ビブラートのやり方が分かっても、いざやってみると全然うまくいかない、という人がほとんどではないでしょうか。しかし、焦ってはいけません。ビブラートを習得するには、「充分な慣れ」が必要なのです。

ビブラートの際の手首周辺の動きは、日常生活ではあまり使わない類の動きです。それを突然やれと言われても、うまくできなくて当たり前なのです。

まずは、中途半端でも何でもよいので、「それっぽいもの」ができるようにしましょう。そのための練習としておすすめなのが、「伸ばす音には必ずビブラートをかける」というものです。

普段の練習で何かのフレーズを弾くときは、少しでも伸ばす音があるなら必ずビブラートをかけるようにします。うまくできなくても構いません。目的は「ビブラートの動きを習慣化すること」です。

そうやって、とにかく体に慣れさせるのです。これを毎日しつこく繰り返します。そのうち、ビブラートとは言い難かったものが、だんだんと「それっぽいもの」に近づいていくはずです。練習量や頻度にもよりますが、早ければ1か月もしないうちに、かたちになると思います。

本当に「音」が揺れているかをチェックしよう!

ある程度ビブラートができるようになったと感じたら、今度はその「音の揺れ方」に注目してみましょう。

自分ではしっかりとビブラートをかけているつもりでも、よくよく音を聞いてみると、実はほとんど揺れていない、といったことがあるはずです。

ビブラートの目的は、弦を揺らしてピッチに波をつくることです。左手を動かすことが目的ではありません。つまり、いくら左手を動かしたところで、弦が動いていないなら意味がないのです。

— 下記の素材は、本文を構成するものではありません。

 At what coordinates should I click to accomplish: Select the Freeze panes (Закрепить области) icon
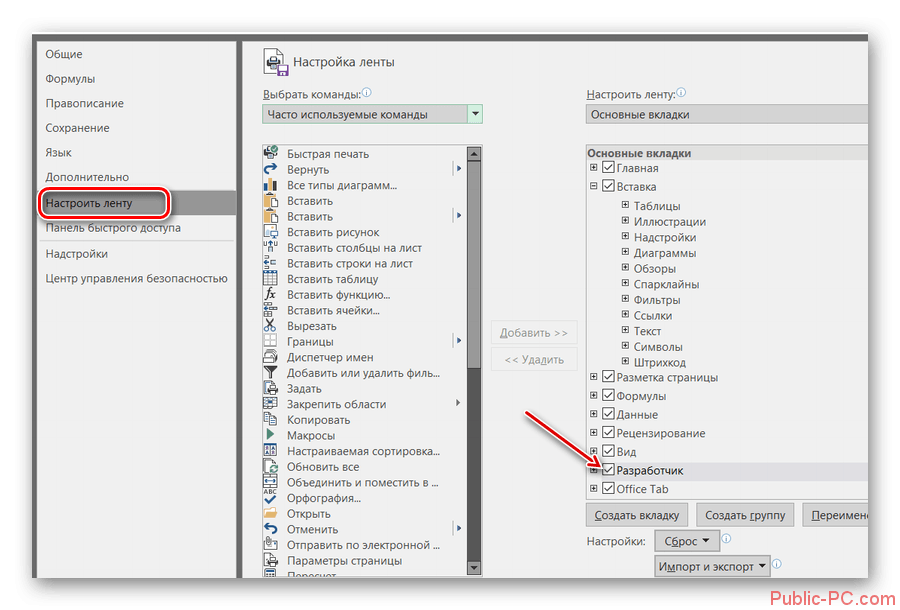270,404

まともなビブラートができているかどうかは、最終的には視覚ではなく「聴覚」で判断する必要があります。何かに録音や録画をして、「耳」でチェックしてみましょう。演奏をしながら耳で判断するのは意外と難しく、つい甘く判断してしまいがちです。そのため、録音や録画をしてチェックすることをおすすめします。

ビブラートが中途半端になってしまう理由とは…?

「ビブラートっぽいもの」ができるようになったとしても、なんだか痙攣しているだけのような、中途半端なビブラートにしかならない、という人は多いはずです。

ザック・ワイルドやイングヴェイ・マルムスティーンのような、大きく速く、大胆に揺らすビブラートとなると、まるで別物のような難しさを感じることでしょう。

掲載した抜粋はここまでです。